Coney Island is a celebrated place in the lore of both New York City and America. It’s the place that gave us hot dogs, freak shows, baby incubators, amusement parks and beachfront slums. I’m pleased to report that Coney Island’s character has not been completely killed off.
No doubt the current wave of gentrification that is sanitizing and overpricing every corner of Gotham has touched this part of Brooklyn as well. After all, it’s ocean-view property with easy access to the subway system.
Coney Island is alive and well and my wife and I took our two toddlers to the Island recently. We did not plan farther than over breakfast that morning and we didn’t have a lot of time.
We are lucky enough to have a pickup truck and a membership to the World Wildlife Fund, which is a fancy way to say the New York City zoos, and that includes the New York Aquarium on Coney Island.
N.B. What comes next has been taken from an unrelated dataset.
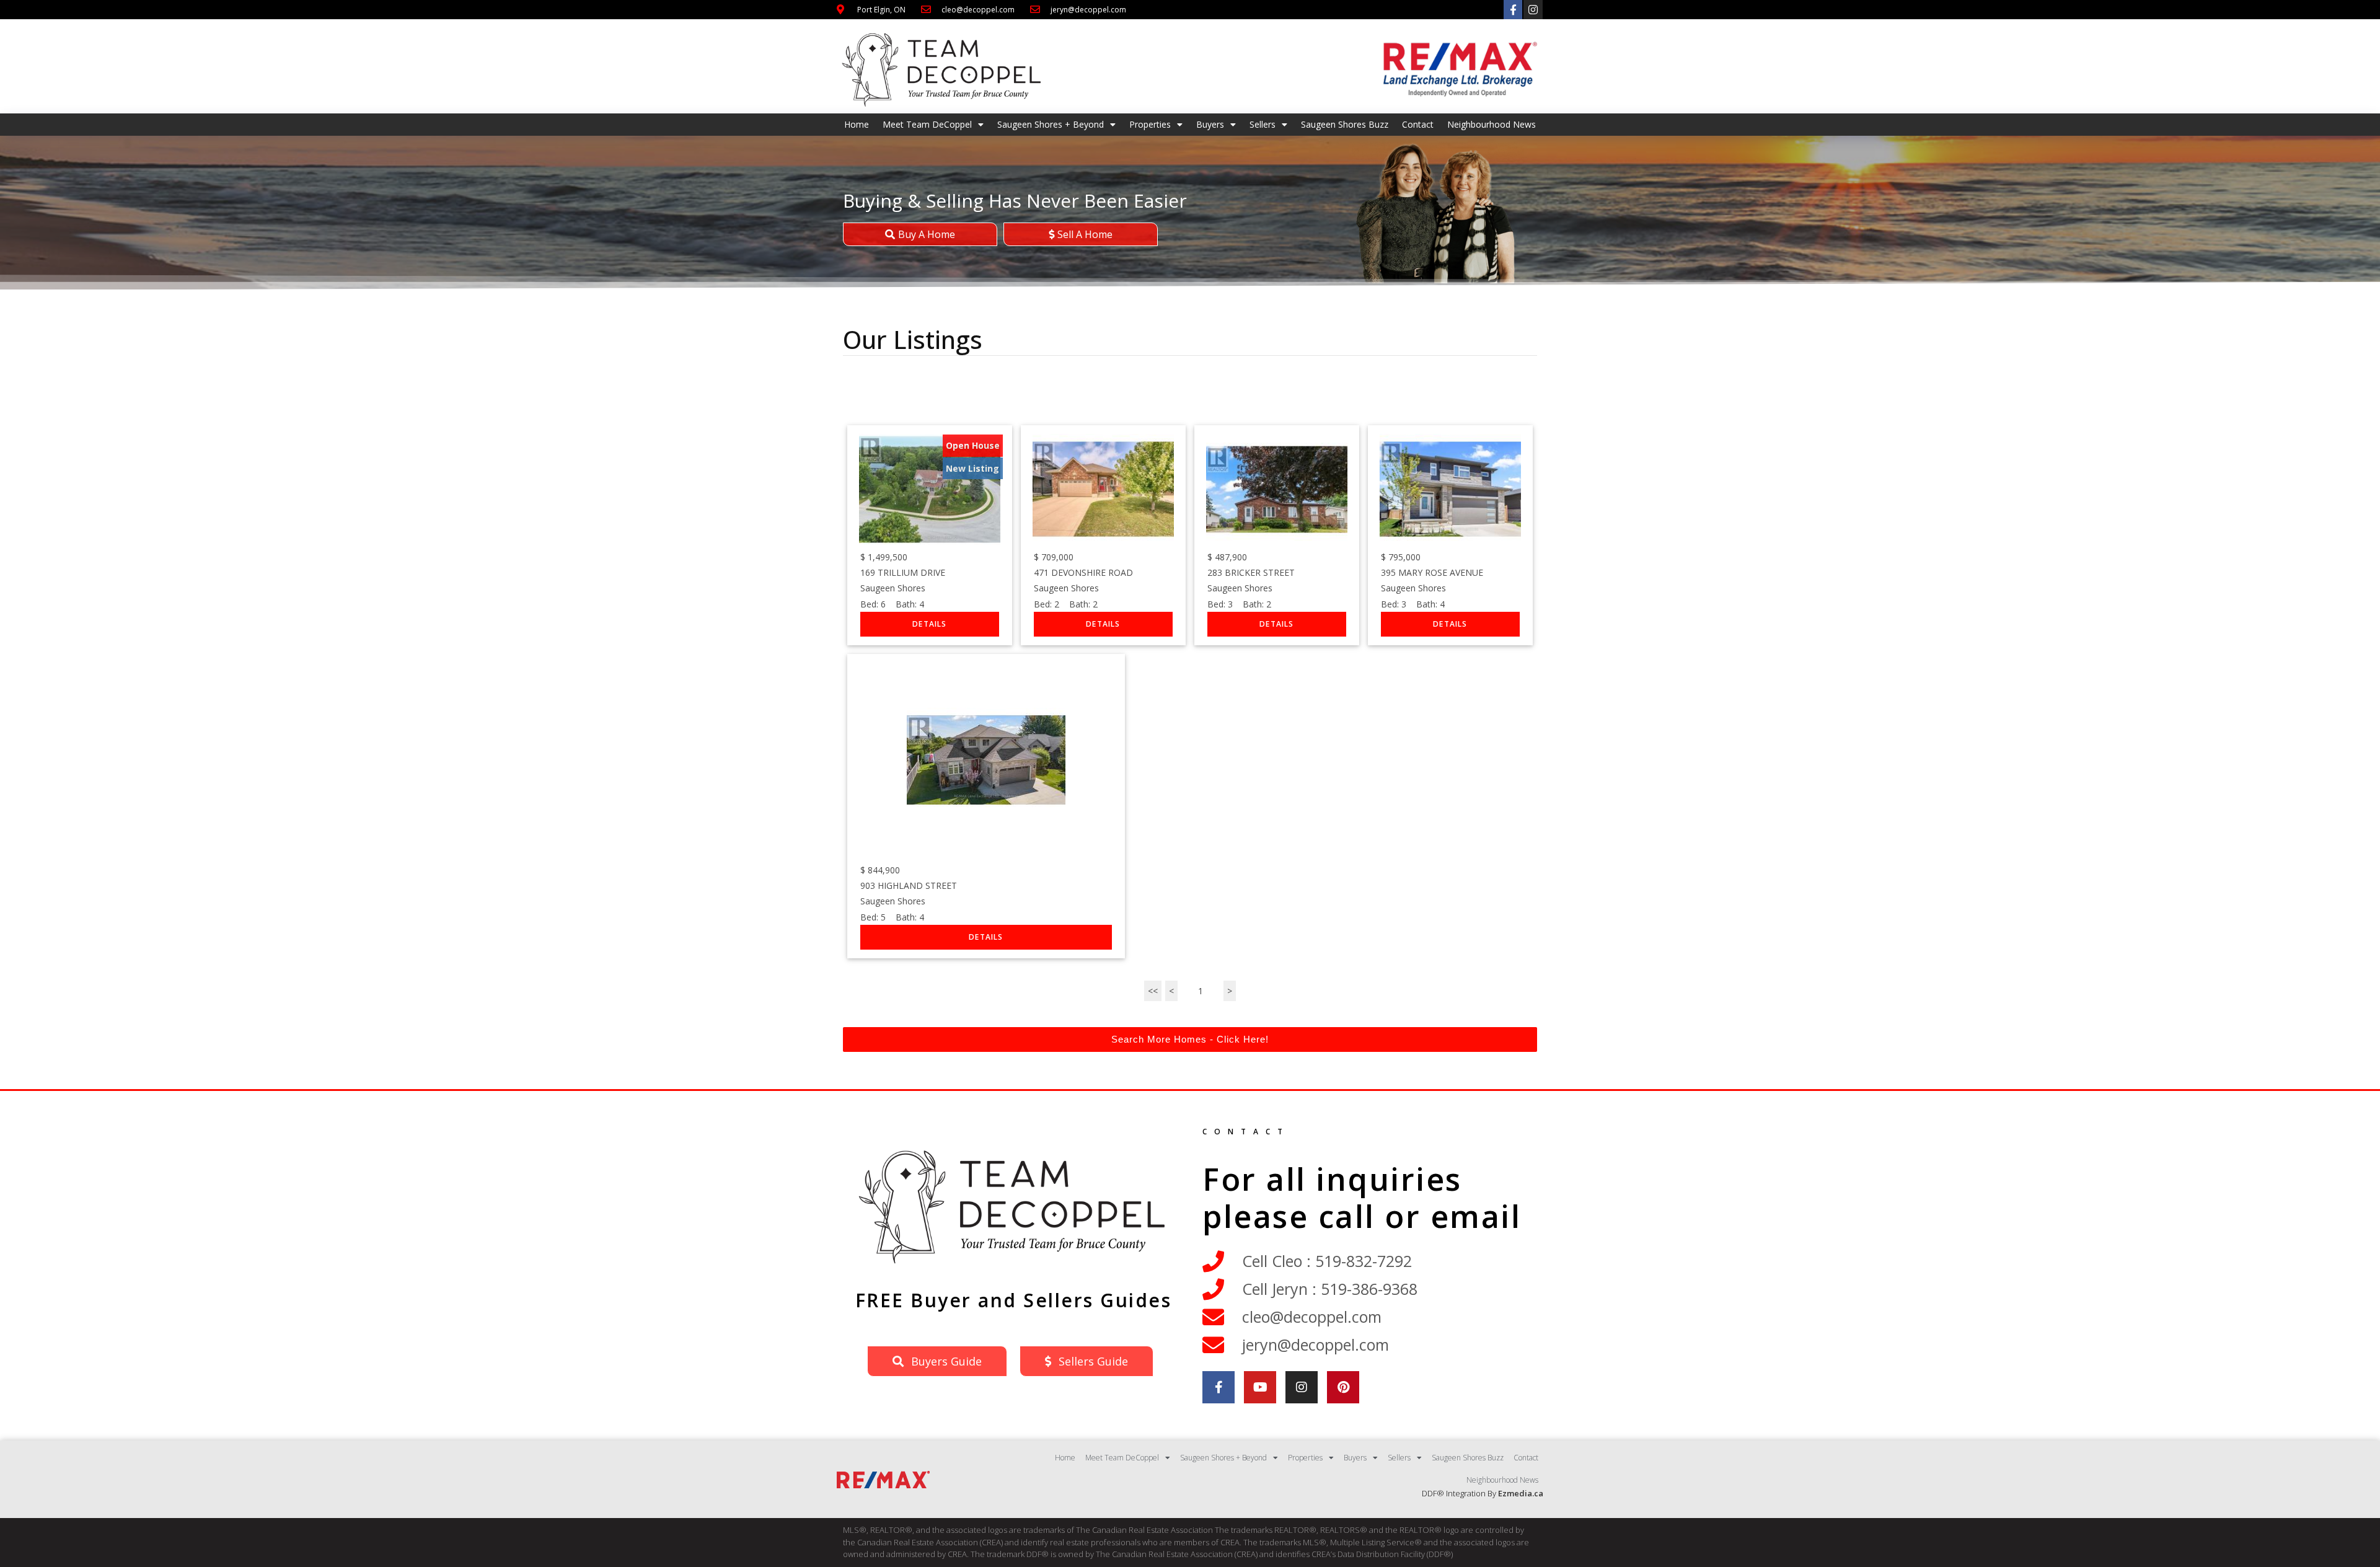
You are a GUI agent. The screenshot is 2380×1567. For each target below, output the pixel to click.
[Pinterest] (1343, 1387)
So we were able to drive there and get free parking at the aquarium. We realize most New Yorkers do not have these advantages, but the D, F, N and Q trains all run there as well as several bus lines (both regular and express).
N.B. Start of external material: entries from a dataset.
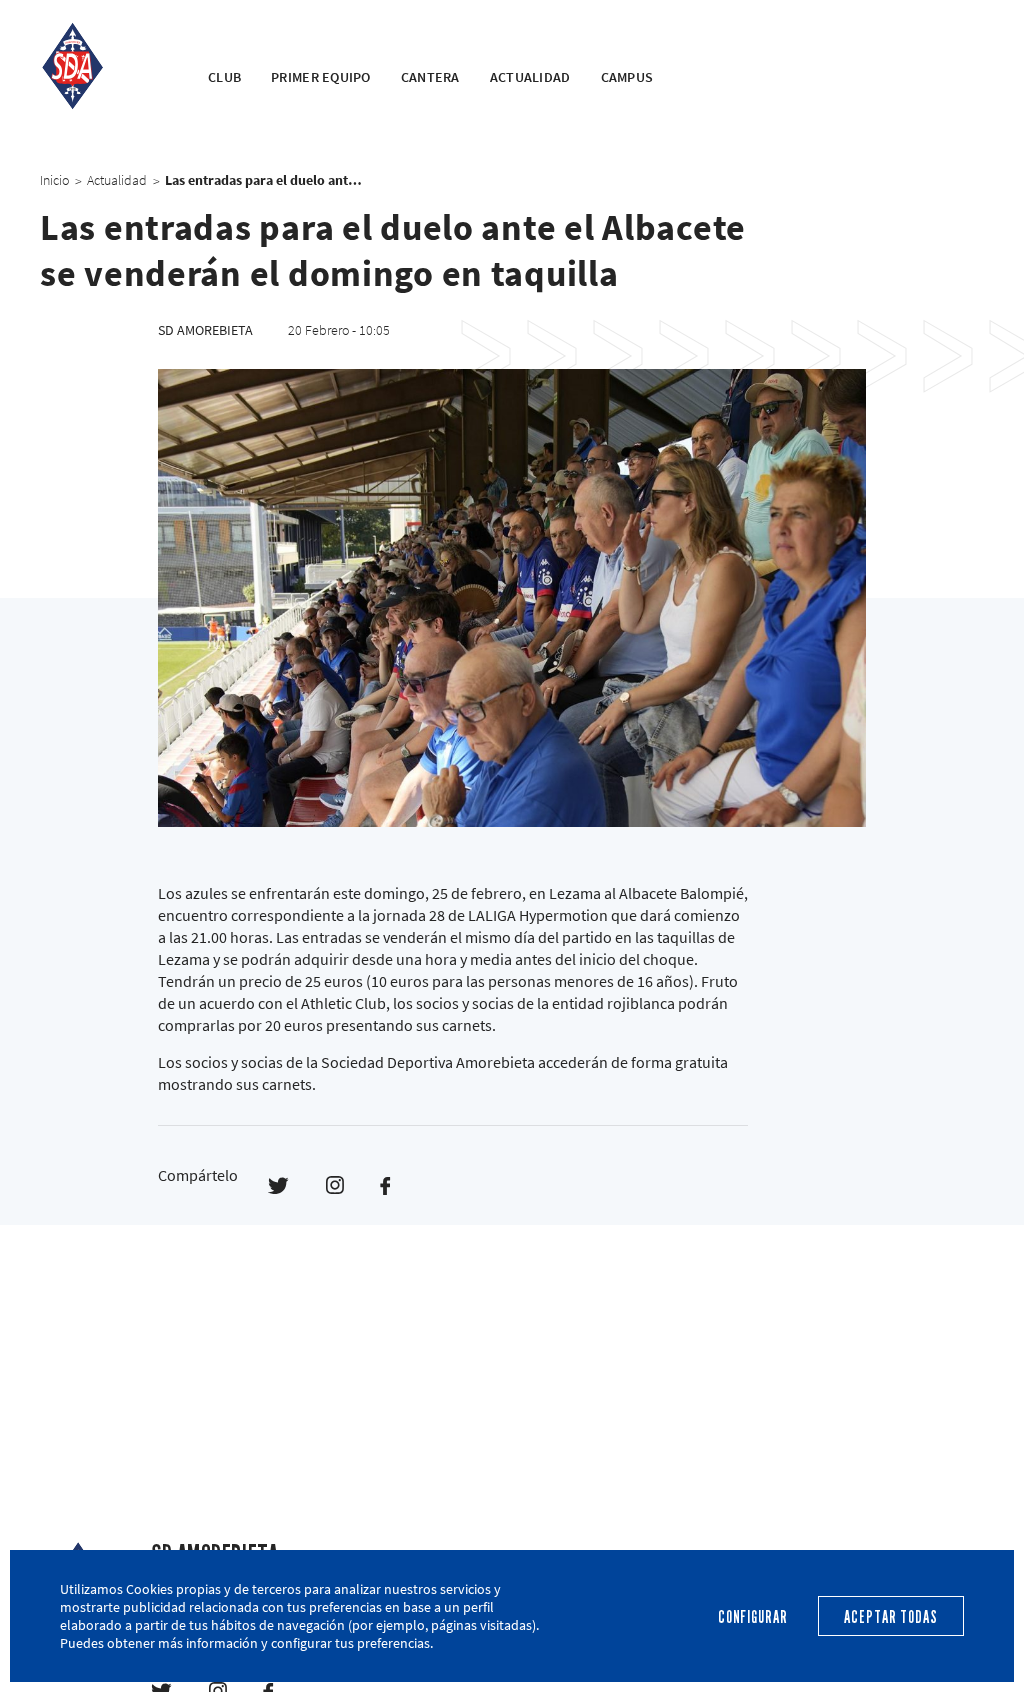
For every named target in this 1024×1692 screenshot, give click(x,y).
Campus (627, 77)
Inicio (54, 180)
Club (224, 77)
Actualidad (530, 77)
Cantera (430, 77)
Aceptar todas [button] (890, 1617)
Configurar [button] (753, 1617)
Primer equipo (321, 77)
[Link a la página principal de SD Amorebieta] (99, 65)
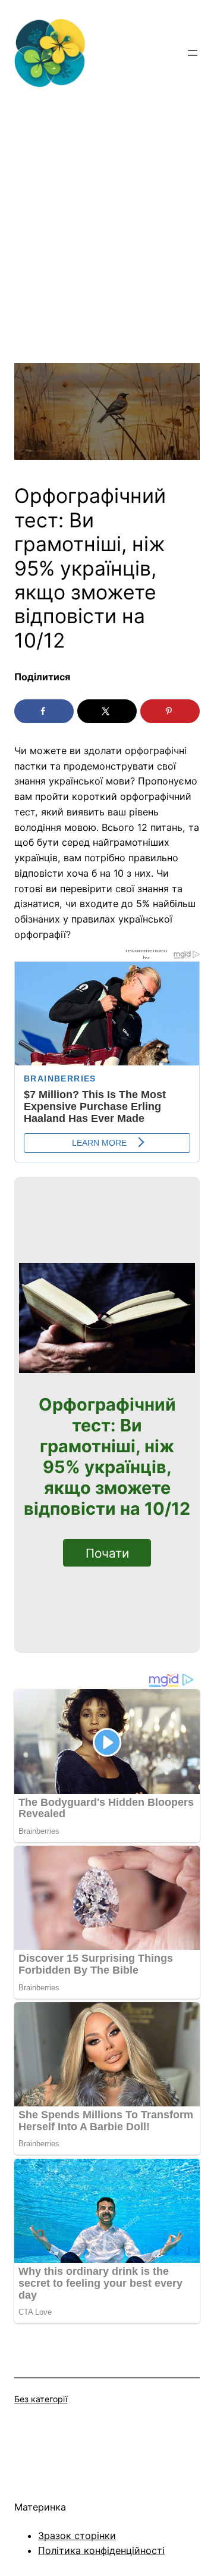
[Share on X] (107, 711)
The New York Aquarium is under construction in many places and is a relatively small aquarium to begin with, so if we had paid $12 to get in we would have been pissed off. But with the smaller crowds and the time limits that traveling with small children impose, the aquarium was perfect. There were lots of interesting fish and even sharks to see. Our girls got to touch a real live horseshoe crab and they marveled at the various colorful marine life.
After the aquarium we made our way to the famous Coney Island boardwalk which was humming with late beachgoers. There was the odd smattering of elderly locals camped on benches, hipsters with their heavy beards, people with large dogs dressed extravagantly, and families like us pushing kids in strollers. The amusement parks that line the beach were still operating, and if we had wanted we could have ridden The Cyclone or even the reimagined and less elegant Steeplechase ride. For many years, the old steeplechase ride remained an overgrown, rotting relic that intrigued visitors.
While the Nathan’s annex that is on the boardwalk was packed, the actual original Nathan’s on Surf Avenue was nowhere near as crowded as it typically gets in the summer months. It took a while to get our food and it was horribly expensive, but it was very satisfying to make sure our daughters had their first taste of a Nathan’s hot dog at the original Nathan’s on Coney Island. Maybe one of them will grow up to be crowned the victor of the Nathan’s hot dog eating contest (or excel in other pursuits).
We took in the views of the ocean and the crowds on the boardwalk after lunch. We were very happy to see that Ruby’s and the Freak Bar are still open for business. Just as Nathan’s and The Cyclone define Coney Island, so do these institutions. In fact, you will find more of the true character of Coney Island from a barstool of Rudy’s or the bleachers of the Coney Island Sideshow than you will from the coaster rides or hot dogs being proffered.
So toast longevity at these establishments and take advantage of this post-Labor Day off season and go to Coney Island.